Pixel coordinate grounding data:
********
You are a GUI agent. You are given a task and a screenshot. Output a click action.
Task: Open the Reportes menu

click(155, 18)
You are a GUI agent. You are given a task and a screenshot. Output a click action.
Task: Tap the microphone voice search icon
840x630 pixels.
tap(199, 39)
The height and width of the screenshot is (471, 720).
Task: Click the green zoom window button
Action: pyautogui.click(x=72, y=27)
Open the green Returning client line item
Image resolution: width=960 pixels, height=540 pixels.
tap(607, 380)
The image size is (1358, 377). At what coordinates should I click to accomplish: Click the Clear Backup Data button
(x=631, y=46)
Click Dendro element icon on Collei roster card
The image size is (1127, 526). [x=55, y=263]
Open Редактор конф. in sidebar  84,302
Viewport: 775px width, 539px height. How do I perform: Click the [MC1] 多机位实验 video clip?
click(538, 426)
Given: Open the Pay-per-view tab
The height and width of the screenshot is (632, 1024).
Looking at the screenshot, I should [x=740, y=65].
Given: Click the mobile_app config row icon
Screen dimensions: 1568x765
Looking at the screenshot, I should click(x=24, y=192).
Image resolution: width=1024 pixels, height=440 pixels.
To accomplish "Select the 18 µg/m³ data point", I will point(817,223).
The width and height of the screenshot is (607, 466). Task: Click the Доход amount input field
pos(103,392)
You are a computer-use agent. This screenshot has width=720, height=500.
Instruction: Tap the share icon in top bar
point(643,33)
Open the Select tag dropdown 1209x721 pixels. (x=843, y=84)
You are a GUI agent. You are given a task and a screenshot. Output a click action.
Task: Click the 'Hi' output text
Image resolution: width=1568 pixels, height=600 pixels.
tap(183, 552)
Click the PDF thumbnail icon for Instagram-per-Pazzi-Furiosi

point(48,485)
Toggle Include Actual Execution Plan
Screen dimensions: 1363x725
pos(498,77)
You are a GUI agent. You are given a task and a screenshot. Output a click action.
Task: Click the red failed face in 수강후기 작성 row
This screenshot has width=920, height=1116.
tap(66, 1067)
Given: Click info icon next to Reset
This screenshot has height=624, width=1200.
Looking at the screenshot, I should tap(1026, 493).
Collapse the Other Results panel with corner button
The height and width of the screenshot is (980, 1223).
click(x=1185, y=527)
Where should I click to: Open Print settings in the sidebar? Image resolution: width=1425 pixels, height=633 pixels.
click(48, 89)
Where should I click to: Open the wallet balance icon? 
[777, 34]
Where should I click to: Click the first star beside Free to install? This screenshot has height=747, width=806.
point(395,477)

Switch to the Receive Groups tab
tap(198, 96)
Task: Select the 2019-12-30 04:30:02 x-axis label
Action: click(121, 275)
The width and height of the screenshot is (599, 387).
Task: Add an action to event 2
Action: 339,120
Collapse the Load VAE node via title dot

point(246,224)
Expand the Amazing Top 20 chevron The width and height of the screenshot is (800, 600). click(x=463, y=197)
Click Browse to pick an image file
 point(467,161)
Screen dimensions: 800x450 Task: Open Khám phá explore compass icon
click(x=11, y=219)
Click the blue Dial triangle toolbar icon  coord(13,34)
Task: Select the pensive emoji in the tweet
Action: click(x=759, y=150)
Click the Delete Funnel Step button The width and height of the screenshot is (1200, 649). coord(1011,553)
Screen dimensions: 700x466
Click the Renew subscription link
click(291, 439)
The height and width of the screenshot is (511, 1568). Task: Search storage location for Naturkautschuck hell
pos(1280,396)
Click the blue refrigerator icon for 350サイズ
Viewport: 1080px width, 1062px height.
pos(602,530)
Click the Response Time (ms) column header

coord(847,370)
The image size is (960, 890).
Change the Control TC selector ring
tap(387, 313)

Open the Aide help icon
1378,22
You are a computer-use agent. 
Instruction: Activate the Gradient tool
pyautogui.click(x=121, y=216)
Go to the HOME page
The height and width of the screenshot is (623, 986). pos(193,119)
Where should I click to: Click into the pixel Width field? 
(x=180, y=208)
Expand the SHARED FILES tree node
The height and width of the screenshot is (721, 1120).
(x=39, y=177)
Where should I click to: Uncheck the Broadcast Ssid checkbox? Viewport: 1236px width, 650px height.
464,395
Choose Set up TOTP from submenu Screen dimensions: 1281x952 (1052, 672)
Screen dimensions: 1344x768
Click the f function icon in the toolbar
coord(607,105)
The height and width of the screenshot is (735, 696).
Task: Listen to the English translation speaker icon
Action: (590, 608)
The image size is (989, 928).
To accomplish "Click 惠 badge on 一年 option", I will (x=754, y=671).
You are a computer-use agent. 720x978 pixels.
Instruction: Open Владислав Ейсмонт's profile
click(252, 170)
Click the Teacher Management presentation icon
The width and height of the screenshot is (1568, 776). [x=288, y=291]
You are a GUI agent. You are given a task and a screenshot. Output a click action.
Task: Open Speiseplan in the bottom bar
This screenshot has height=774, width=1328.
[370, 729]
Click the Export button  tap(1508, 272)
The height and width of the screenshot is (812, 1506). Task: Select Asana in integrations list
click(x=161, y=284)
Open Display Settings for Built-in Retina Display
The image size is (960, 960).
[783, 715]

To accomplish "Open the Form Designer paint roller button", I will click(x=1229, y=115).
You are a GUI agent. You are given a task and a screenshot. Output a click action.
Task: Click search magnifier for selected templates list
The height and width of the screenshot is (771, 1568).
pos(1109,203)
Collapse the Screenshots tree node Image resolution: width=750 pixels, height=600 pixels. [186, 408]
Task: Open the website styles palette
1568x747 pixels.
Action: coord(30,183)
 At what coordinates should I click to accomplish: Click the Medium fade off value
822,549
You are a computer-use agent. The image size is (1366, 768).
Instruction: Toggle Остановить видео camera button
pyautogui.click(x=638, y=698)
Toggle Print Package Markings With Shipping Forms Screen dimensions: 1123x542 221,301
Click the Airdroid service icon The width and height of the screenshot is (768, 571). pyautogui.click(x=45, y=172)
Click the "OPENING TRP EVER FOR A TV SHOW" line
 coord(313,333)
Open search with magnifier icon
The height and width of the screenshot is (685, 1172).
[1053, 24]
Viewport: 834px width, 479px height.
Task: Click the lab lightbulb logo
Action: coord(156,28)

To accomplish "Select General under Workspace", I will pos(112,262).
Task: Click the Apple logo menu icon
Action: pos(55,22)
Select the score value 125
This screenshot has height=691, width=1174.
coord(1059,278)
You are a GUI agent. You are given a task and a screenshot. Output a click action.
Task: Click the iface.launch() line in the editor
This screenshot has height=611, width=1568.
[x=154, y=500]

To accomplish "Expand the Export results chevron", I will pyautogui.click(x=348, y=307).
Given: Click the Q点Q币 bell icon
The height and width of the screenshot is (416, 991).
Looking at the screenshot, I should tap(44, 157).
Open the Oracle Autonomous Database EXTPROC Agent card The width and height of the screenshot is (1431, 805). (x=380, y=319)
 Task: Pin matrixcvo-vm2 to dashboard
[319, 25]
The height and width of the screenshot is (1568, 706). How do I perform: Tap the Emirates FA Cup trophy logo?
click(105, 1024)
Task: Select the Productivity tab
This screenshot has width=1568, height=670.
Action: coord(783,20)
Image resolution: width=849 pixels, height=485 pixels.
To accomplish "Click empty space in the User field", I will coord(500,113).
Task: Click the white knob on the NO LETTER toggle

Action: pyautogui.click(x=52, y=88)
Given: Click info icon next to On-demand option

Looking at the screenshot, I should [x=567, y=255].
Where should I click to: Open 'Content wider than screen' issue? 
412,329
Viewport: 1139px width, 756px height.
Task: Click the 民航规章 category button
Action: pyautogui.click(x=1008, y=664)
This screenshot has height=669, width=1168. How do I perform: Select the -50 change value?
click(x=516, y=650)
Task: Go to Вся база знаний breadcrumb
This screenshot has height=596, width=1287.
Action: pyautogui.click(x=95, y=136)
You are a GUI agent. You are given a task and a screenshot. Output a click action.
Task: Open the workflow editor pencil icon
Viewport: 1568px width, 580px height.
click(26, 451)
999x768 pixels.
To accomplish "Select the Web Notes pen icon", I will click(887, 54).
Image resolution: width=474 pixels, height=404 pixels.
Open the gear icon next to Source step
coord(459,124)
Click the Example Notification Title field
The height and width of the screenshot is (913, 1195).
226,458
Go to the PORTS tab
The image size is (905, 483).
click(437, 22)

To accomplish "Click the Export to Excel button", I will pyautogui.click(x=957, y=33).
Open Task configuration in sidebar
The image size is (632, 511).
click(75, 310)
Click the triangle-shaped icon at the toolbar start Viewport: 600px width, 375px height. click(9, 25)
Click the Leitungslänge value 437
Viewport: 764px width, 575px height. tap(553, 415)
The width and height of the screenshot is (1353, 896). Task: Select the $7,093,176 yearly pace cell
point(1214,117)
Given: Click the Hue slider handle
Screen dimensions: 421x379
********
**WHAT YOU WILL DO**
Would you please copy all lines in the data that contain the word "chevron"?

**WRITTEN RESPONSE**
Expand the Amazing Top 20 chevron The width and height of the screenshot is (800, 600). click(x=463, y=197)
To accomplish "Expand the Export results chevron", I will pyautogui.click(x=348, y=307).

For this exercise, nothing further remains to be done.